◆ **Given data**:
+---+

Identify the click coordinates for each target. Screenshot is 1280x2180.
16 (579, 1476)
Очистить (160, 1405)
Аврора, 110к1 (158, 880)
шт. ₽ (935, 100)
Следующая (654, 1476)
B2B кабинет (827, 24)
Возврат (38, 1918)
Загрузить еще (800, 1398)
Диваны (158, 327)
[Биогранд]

+---+

◆ **What is expected**: Return each line of the data above verbatim.

◆ **Solution**:
Identify the click coordinates for each target. Screenshot is 1280x2180.
16 (579, 1476)
Очистить (160, 1405)
Аврора, 110к1 (158, 880)
шт. ₽ (935, 100)
Следующая (654, 1476)
B2B кабинет (827, 24)
Возврат (38, 1918)
Загрузить еще (800, 1398)
Диваны (158, 327)
[Биогранд]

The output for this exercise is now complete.